Work order:
All of the data is to be set down again without any alteration.

Data for analysis:
*-*-*

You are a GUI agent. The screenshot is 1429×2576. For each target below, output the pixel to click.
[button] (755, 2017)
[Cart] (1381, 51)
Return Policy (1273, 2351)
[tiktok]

*-*-*

Exercise response:
You are a GUI agent. The screenshot is 1429×2576. For each target below, output the pixel to click.
[button] (755, 2017)
[Cart] (1381, 51)
Return Policy (1273, 2351)
[tiktok]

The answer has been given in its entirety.